Wut macht mir jede Form von Ungerechtigkeit. Wenn ich mich ungerecht behandelt fühle oder wenn ich den Eindruck habe, zu kurz zu kommen. „Alle anderen werden besser behandelt als ich“, denke ich und werde wütend.
Es gibt auch die hilflose Wut: an vielen Dingen kann ich nichts ändern.
Viel hilflose Wut haben wir in der Ahrflut erlebt, besonders im Umgang mit den Betroffenen und der vermeintlichen Schuldlosigkeiten der Verantwortlichen. Paul und ich haben viele Morgen damit verbracht, uns über den Umgang mit dieser Naturkatastrophe aufzuregen und uns hilflos und wütend gefühlt.

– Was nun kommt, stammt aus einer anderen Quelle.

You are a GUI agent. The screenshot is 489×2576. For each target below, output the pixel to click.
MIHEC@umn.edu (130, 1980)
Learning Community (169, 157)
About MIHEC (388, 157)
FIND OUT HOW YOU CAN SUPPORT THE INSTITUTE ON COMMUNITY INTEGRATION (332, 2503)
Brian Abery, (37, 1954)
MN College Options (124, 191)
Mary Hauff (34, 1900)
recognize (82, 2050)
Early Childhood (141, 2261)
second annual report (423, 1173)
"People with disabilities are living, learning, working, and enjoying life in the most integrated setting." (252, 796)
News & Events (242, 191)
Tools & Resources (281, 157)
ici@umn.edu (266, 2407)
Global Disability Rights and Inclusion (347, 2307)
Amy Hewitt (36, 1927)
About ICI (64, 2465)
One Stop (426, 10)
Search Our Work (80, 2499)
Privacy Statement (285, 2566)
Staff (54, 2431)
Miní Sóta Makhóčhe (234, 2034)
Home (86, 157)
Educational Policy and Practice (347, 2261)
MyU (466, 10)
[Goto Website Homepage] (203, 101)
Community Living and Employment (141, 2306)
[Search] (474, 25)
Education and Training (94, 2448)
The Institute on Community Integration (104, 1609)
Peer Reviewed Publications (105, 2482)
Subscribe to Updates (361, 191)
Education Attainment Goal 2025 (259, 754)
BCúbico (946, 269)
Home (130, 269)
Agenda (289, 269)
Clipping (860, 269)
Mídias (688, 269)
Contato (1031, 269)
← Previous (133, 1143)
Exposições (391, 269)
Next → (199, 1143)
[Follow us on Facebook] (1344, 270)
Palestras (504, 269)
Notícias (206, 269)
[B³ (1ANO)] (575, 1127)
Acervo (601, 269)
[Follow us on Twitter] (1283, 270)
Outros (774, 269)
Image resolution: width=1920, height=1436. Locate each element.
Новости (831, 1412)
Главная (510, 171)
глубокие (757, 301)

Neben Scham und Trauer ist Wut eines meiner stärksten Gefühle, wenn ich an die Mißbrauchsskandale in unserer Kirche denke. Auch da erlebe ich hilflose Wut über Unfähigkeit und Ignoranz der Verantwortlichen und darüber, wieviel Leid hätte verhindert werden können.
Unendliche Wut habe ich über einen abrupten Beziehungsabbruch in unserer Familie. Neben der Wut erlebe ich da eine große Hilflosigkeit und Ohnmacht, ich kann an der Situation nichts ändern.
Ich lebe meine Wut in der Regel nicht durch Wutausbrüche, sei es verbal oder körperlich aus. Ich erlebe sie eher als Lähmung und Resignation.
Mir tun manchmal die Fluch- und Klagespsalmen gut, in denen ich meine Wut und auch den Wunsch nach Bestrafung und Vernichtung der Verursacher wiederfinden kann. Ich darf meine Wut, meine Enttäuschung, meine Hilflosigkeit vor Gott bringen. Er kann damit umgehen.
In unserer Beziehung erlebe ich wenig Wut, ich erlebe Ärger, wenn unsere Absprachen nicht klappen, wenn Paul manches so anders angeht als ich, wenn unsere Pläne scheitern…
Hinter der Wut steht immer Ohnmacht, Hilflosigkeit (manchmal auch Trauer und Angst). Wer bin ich denn in meiner Hilflosigkeit?
Gerade in Situationen, in denen ich so starke Gefühle wie Wut und alle damit verbundenen Emotionen erlebe, bin ich dankbar für das Werkzeug des Dialog. Im Niederschreiben meiner Gefühle klären sich die Dinge – mir wird oft deutlich, dass hinter meiner Wut eine Ohnmacht und Hilflosigkeit liegt. Das schmerzt auch sehr, aber es macht auch klar, woher meine Wut kommt. Das anschließend mit Paul im Gespräch anzuschauen, hilft mir, diese Gefühle anzunehmen. Wenn Paul mich mit diesen Gefühlen annimmt, dann fühle ich mich aufgehoben und geborgen. Die schweren Gefühle verlieren an Bedeutung und Gewicht. Und in mancher Situation, wie dem Beziehungsabbruch kann Paul dann sogar mein Gefühl teilen. Und es tut mir dann gut, wenn wir so umeinander wissen.
Wir laden Euch ein zum Dialog/zum Gespräch zu der Frage: Erinnere Dich an eine Situation, in der Du wütend warst. Wie geht es mir, wenn ich Dir ein schweres Gefühl, z. B. Wut mitteile? Oder: Wie erlebe ich meine Wut (beschreibe es in einem Bild) und welche Gefühle und Bedürfnisse stecken dahinter? Wfim, wenn ich Dir das schreibe?